Country Report Libya
- ID: 2101513
- August 2015
- Region: Libya
- 25 Pages
- The Economist Intelligence Unit
Islamic State (IS), an extreme jihadi group, has brutally put down a rebellion against its control of the crucial central oil town of Sirte on the Libyan coast, prompting an appeal by the official government in the remote eastern city of Bayda for armed intervention by the Arab League. The Arab League in turn has stated that it supports intervention, but has stopped short of committing to an aerial campaign against the town, while Western governments remain cautious about military involvement in the country. The IS threat, while limited in many ways, is likely to continue to hamper oil production in the region.

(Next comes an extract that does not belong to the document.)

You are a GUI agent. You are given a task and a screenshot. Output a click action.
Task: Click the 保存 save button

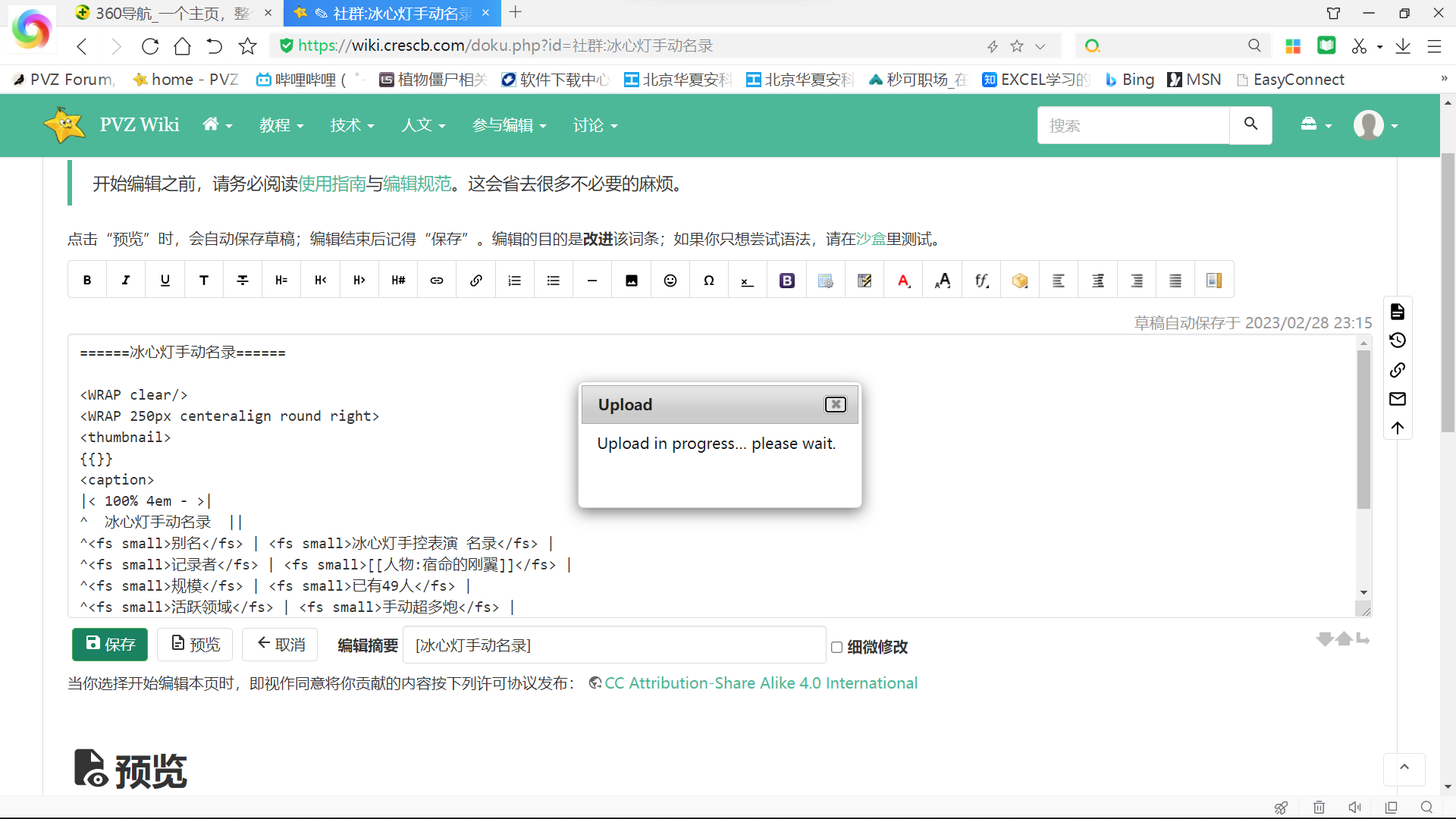[x=111, y=645]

Extreme brutality by the jihadi group is partly a reflection of its lack of popularity in the areas under its control. IS has been accused of beheading at least 12 people, exhuming and setting alight the body of an imam and publicly crucifying three other preachers in Sirte. Fighting in recent days led to the deaths of up to 200 people, according to Libyan government officials. (Other reports state that up to 50 people were killed by IS, most of them civilians.) The town lies north of Libya's richest oil territory, the Sirte basin, although most of the oilfields in the region have been shut down because of insecurity and the closure of two major oil export terminals, Sidra and Ras Lanuf, which gave them a route to market.
The brutal killings by IS were a reaction to a refusal among local factions to pledge allegiance to the organisation. Opposition to IS has been particularly strong among members of the Ferghani tribe, which has a significant presence in the region, and was stoked further by the killing of a popular local preacher.